Problem description —
Beginning with the line that holds "This screenshot has height=290, width=716." and ending with the last line below, please copy every line exactly, add nothing, and leave out the pictures.

Dataset content —
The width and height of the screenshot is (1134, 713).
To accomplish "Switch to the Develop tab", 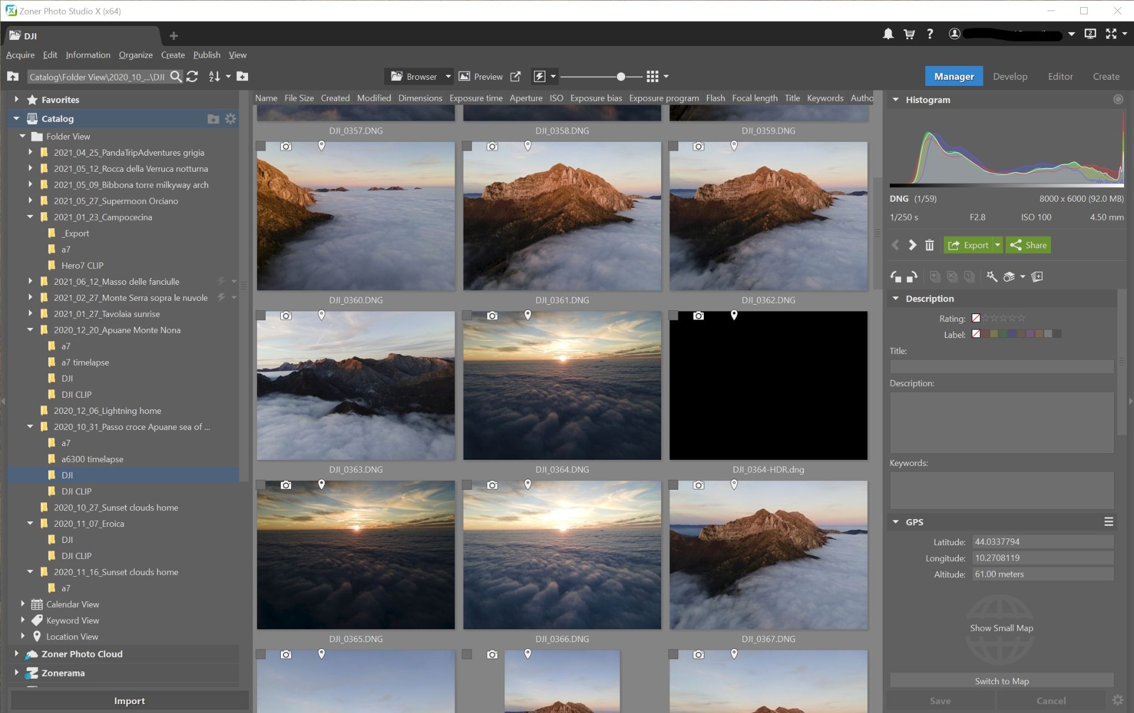I will pyautogui.click(x=1009, y=76).
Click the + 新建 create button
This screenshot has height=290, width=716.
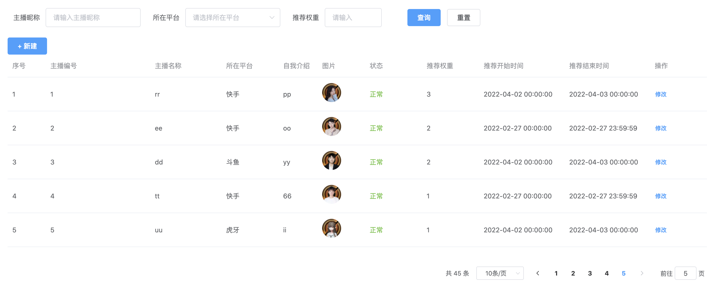click(x=27, y=46)
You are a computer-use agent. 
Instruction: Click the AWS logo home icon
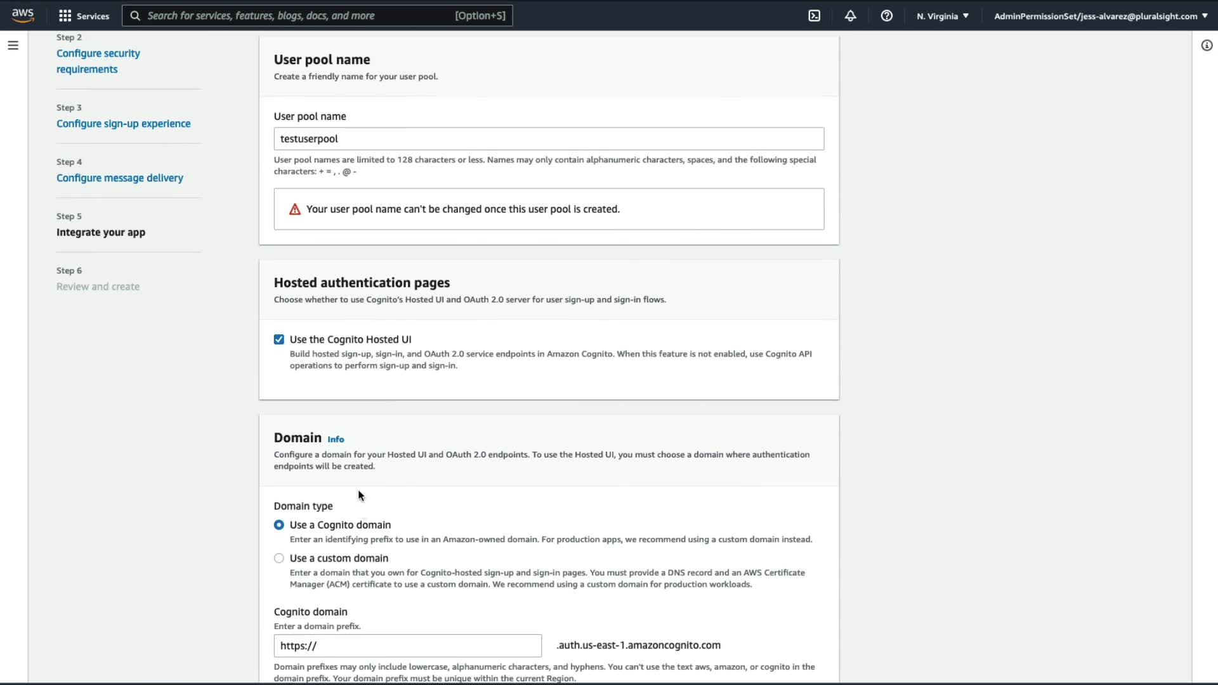pyautogui.click(x=23, y=15)
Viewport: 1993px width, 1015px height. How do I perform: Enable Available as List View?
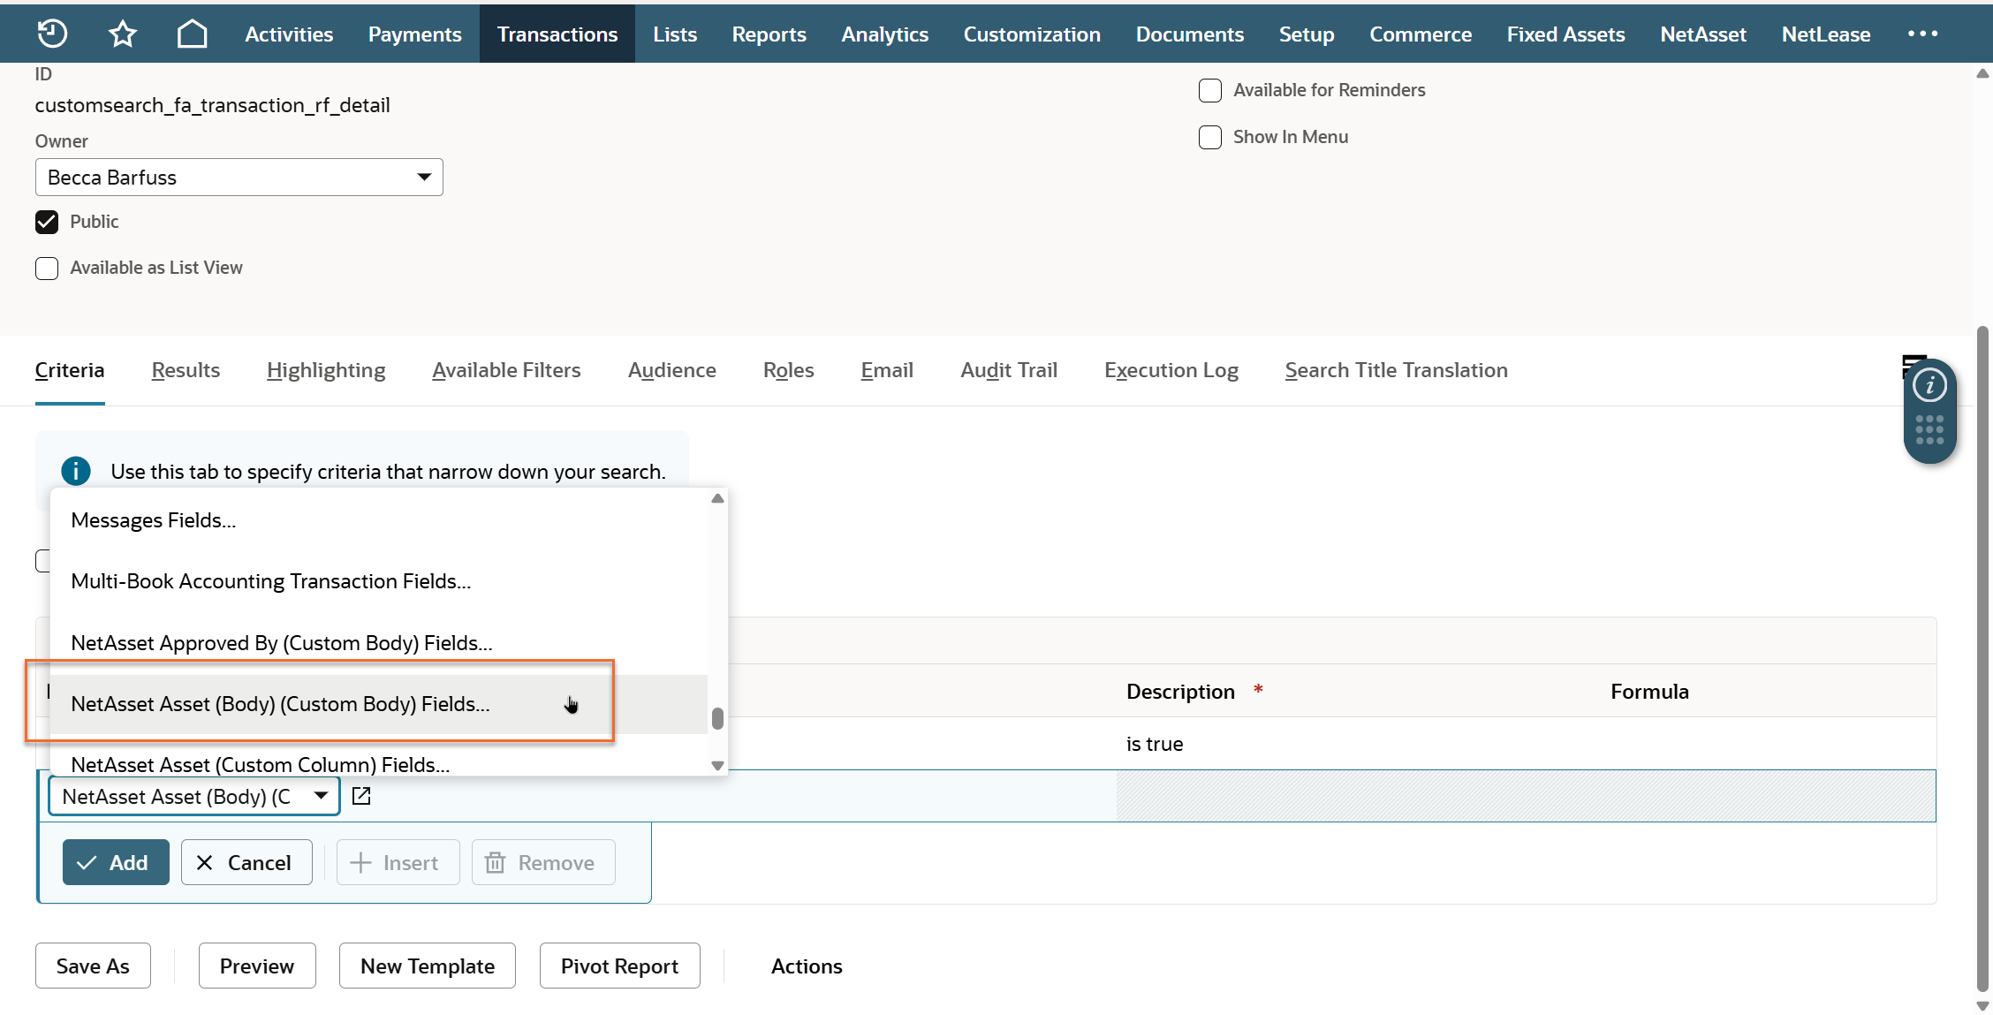[x=47, y=268]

Output of the task —
This screenshot has height=290, width=716.
click(x=27, y=46)
You are a computer-use agent. 
Instruction: Click the AWS logo home icon
pyautogui.click(x=23, y=15)
Viewport: 1993px width, 1015px height. How do I perform: Enable Available as List View?
[x=47, y=268]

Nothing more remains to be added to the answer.